Syracuse, SicileEn cette belle matinée d’août, le ciel est bleu, le soleil brille, un vent tiède très agréable nous rafraîchit, nous déambulons tranquillement dans les ruelles d’Ortigia, à Syracuse, après avoir quitté l’agitation du marché matinal où vendeurs de poissons, de fruits et de légumes offrent un spectacle dont je ne me lasserai jamais. Une profusion de couleurs sur les étals et d’odeurs marines. On attire le chaland en criant les prix du jour.

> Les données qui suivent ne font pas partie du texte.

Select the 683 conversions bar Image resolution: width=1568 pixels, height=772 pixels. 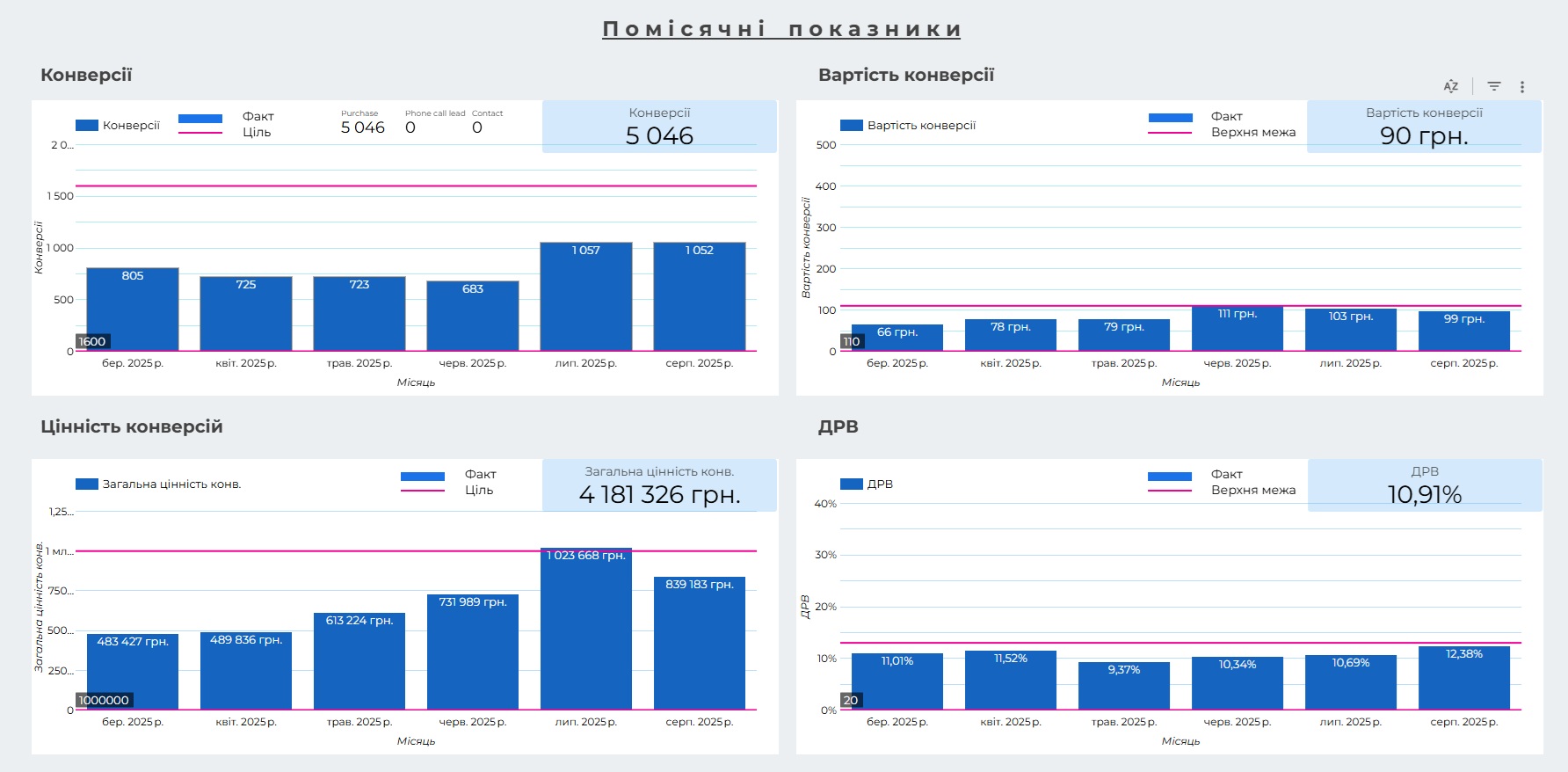472,318
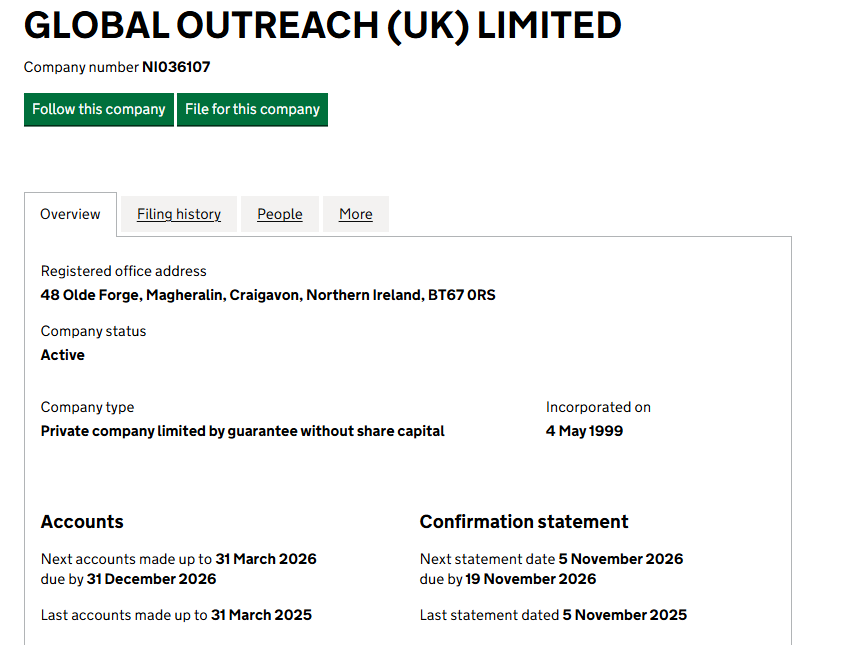Screen dimensions: 868x645
Task: Click the Private company limited by guarantee text
Action: coord(243,431)
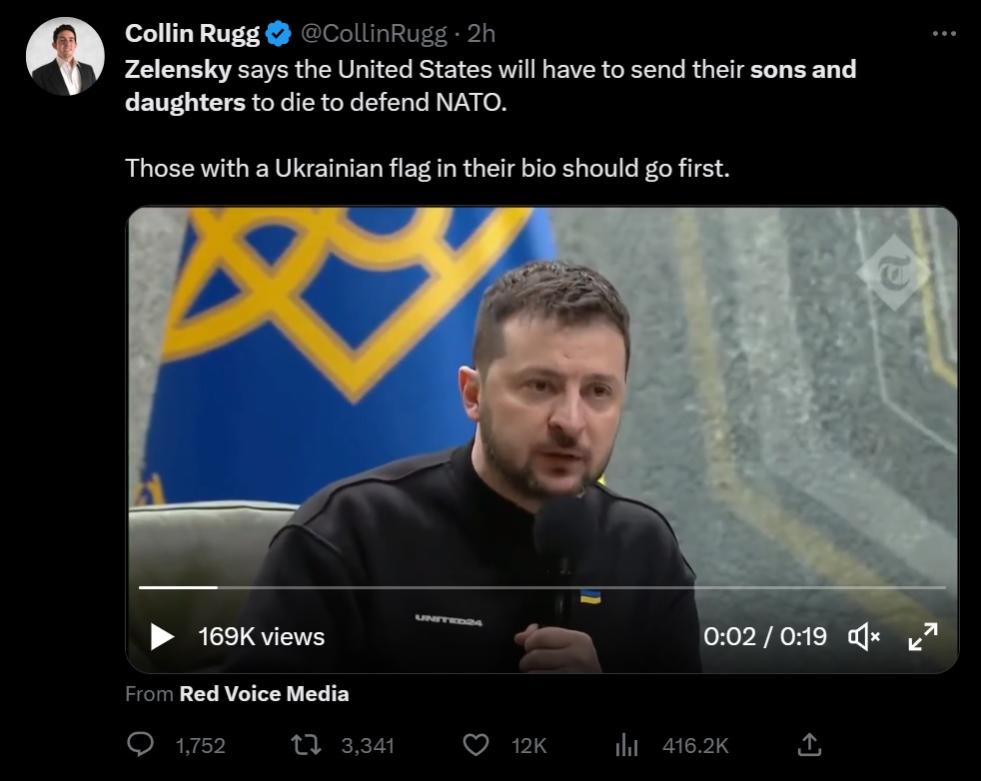Play the video with the play button
The image size is (981, 781).
point(161,636)
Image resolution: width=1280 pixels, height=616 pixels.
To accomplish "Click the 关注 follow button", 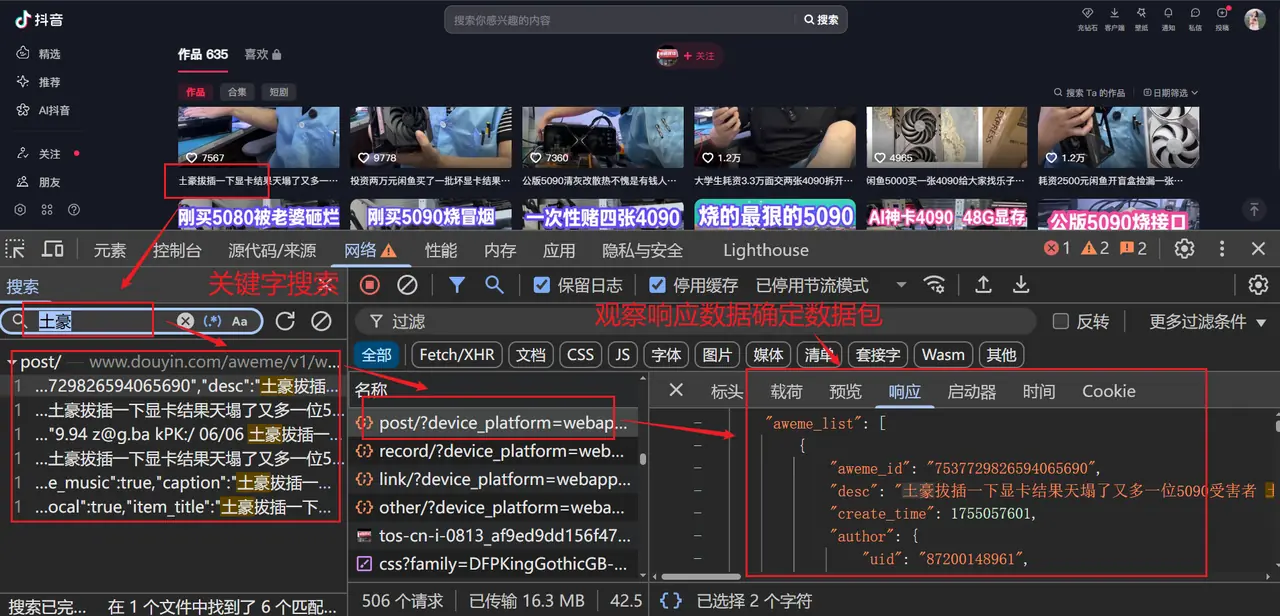I will (702, 56).
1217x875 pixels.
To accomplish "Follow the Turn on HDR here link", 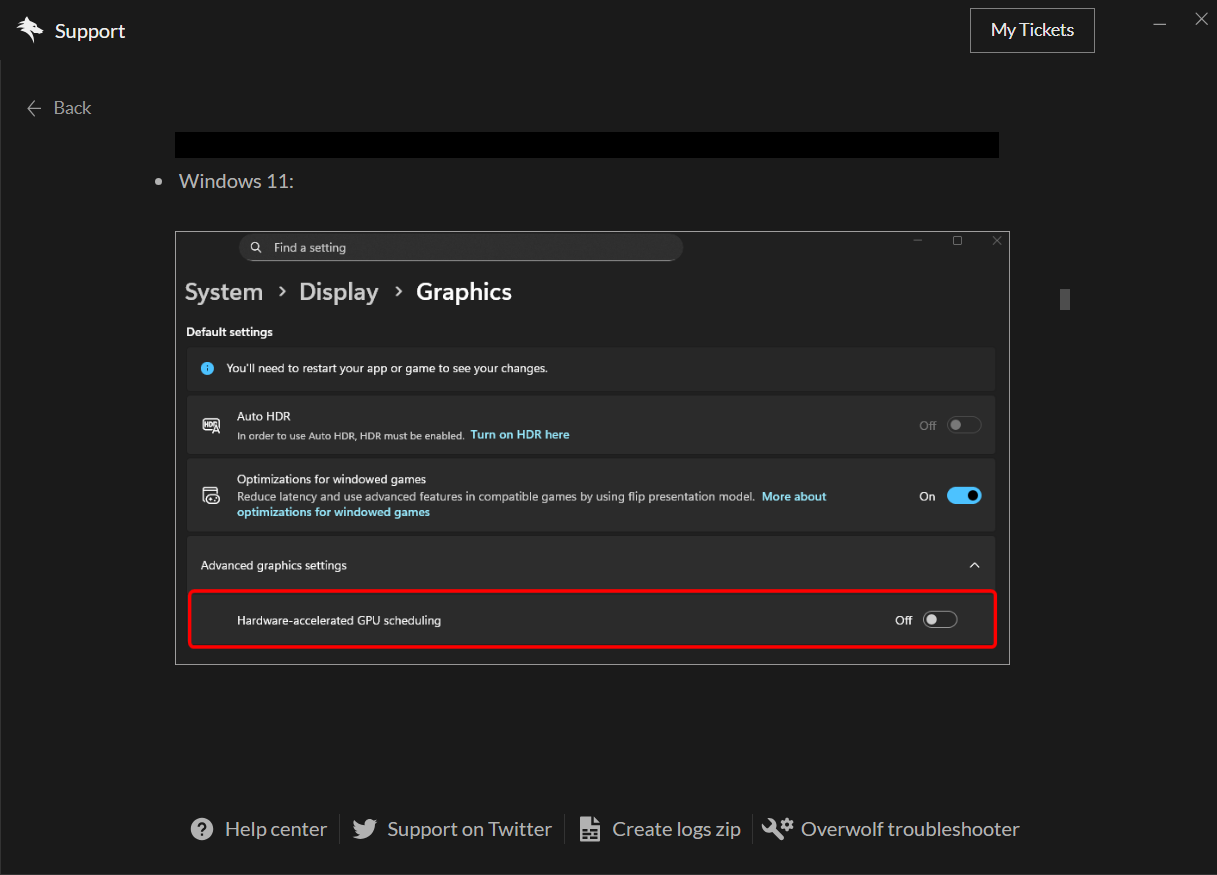I will [520, 435].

On discute, on goûte, on se laisse finalement tenter par les raisins et les pêches qu’on déguste dans le calme des ruelles juste derrière le marché. Au détour de l’une d’elles, nous tombons sur cette maison qui nous rappelle que la vieille ville est encore habitée au quotidien, qu’Ortigia n’est pas devenue un musée où ne subsisteraient que les commerces destinés aux touristes. Nous profitons d’une parenthèse hors du temps. D’une plongée dans l’Histoire. Car Ortigia offre à ses visiteurs à la fois les vestiges d’un temple grec du 7e s. av. J.C., le temple d’Apollon, des églises paléochrétiennes des 2e et 3e s., une cathédrale baroque intégrée dans un temple grec antique sur la baroque Piazza Duomo, des palais médiévaux, un vieux quartier juif.

Cette photo m’évoque de beaux souvenirs. Souvenirs d’un voyage en train en amoureux vers un lieu dont le nom nous faisait rêver, vers un bout du monde. Souvenirs aussi de douceur. De silence quelque fois troublé par des bribes de conversations sorties des portes et fenêtres grandes ouvertes de ces petites maisons, par des coups de marteau sur un chantier de rénovation, par le vrombissement d’un scooter puisqu’ici les voitures ne savent pas passer. D’une Italie rêvée avec le linge qui sèche aux balcons, les chats qui se prélassent à l’ombre de pots de fleurs, les vieilles dames assises sur une chaise devant leur porte, le léger désordre méditerranéen, les lauriers centenaires qui sont de véritables œuvres d’art. Souvenirs aussi de saveurs siciliennes. Les granita au citron ou aux amandes avec les brioches légèrement parfumées à la fleur d’oranger, les pasta alle vongole bien relevées ou les célèbres cannoli. Souvenirs aussi de la lumière intense et du contraste entre le bleu profond de la mer et le jaune des pierres de la plage et des bâtiments de la vieille ville. Souvenirs gravés. Sur des airs de Gianmaria Testa.

A évoquer ces souvenirs de Syracuse, l’envie de retourner en Sicile et de passer quelques mois sur cette île où le soleil, en plein été, ne laisse aucun répit, où la cuisine excite les papilles, où le temps semble prendre son temps, me presse.